海自たちかぜ自殺訴訟でいじめ原因を認定、減らない自衛官の自殺

2014年04月24日 08時37分

2014年04月24日 08時37分

裁判所
県田勢

海上自衛隊の護衛艦「たちかぜ」勤務の男性1等海士が自殺し、遺族が賠償を求めていた訴訟で、東京高等裁判所はいじめが自殺の原因だったとの判決を下した。

横浜地裁は440万円の賠償に留まる

事件は、2004年10月27に海上自衛隊の護衛艦「たちかぜ」配属の21歳(当時)男性1等海士が立会川駅(東京都品川区)に飛び込み自殺をしたことが発端。遺書などから、自殺の原因は先輩自衛官からの暴行や恐喝と、それを見過ごしていた組織に問題があるとして、遺族が国と先輩自衛官を相手に訴訟を起こしていた。

2011年、一審の横浜地方裁判所は、自殺の原因が先輩自衛官からの暴行や恐喝に原因があったこと、上官の監督が不十分だったことを認めたものの、自殺の予見可能性は否定し、約1億5000万円の賠償請求に対して計440万円の賠償を命じるに留まった。

高裁は海自の証拠隠しも認める

一審の最中に起きたのが海自のアンケート隠ぺい問題だ。海自では「たちかぜ」乗務員に対してアンケートを実施。翌年、遺族からアンケートの開示を求められたものの、海自側は「アンケートは破棄した」との返事だった。

しかし3等海佐の内部告発によりアンケートが保管されていたことが発覚、海自幹部が謝罪するに至った。ただし海自は当の3等海佐を規律違反で処分を開始するとの新たな問題も起きている。

今回の東京高裁の判決では、横浜地裁の判決に加え、自殺は予見可能だったこと、組織的なアンケート隠ぺいがあったことも認めた上で、約7350万円の賠償を命じている。

毎年80名前後の自衛官が自殺

ここ10年間の自衛官における自殺者数は、94人(平成16年)、93人、93人、83人、76人、80人、77人、78人、79人、そして76人(平成25年)だ。事務官を加えると100人を超えた自殺者が毎年出ていたこともあり、防衛省や自衛隊でもカウンセリングや規律の徹底を行っているが、相変わらず自殺者は減っていない。

総自衛官数に対する自殺者の割合は10万にあたり約30人と、日本人(全体10万人あたり約25人)と比較してやや高い数字だ。
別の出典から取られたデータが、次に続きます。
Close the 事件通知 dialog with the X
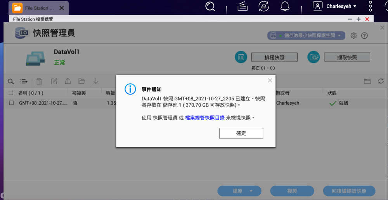Screen dimensions: 388x200 tap(270, 81)
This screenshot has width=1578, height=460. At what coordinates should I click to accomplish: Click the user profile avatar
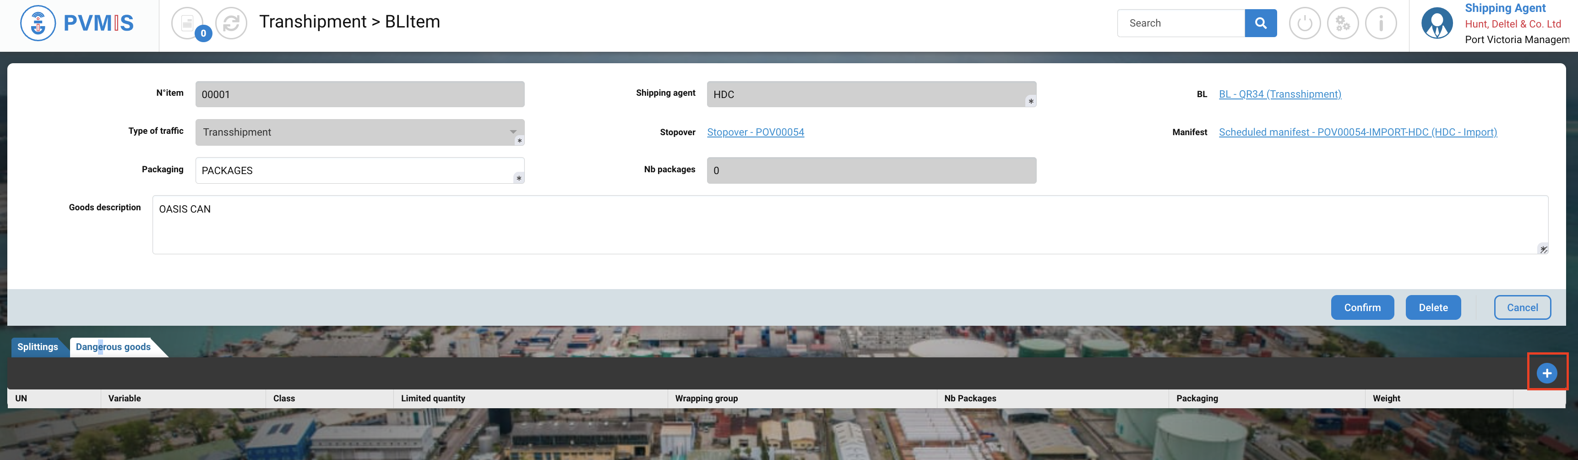(1436, 23)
ただ自殺者には性差や年齢差もあるため一概には言えないとの意見や、自殺者数そのものに対しても操作が加えられているとの声もあるので、安易な比較は難しいだろう。

それでも他の省庁職員(10万人あたり約15人)と比較して倍以上の割合になっていると聞けば、どこか不自然なものを感じる人が多いだろう。一般に自殺の原因として健康問題や金銭問題が多いが、頑健な自衛官が健康面に不安を抱えているとは考えにくく、メンタル面での問題があるとすればフォロー体制に問題がありそうだ。また他の省庁職員同様に自衛官も収入は安定していることから、金銭的な問題が自衛官に抜きん出て多いとは考えにくい。

こうしたことからも、自衛隊や防衛省の閉鎖的な体質や体育会的な上下関係に問題があるのではとの指摘が止むことは無さそうだ。しかし約80人の自殺者がゼロになったとすれば、それはそれで恐ろしい裏側がありそうな気がする。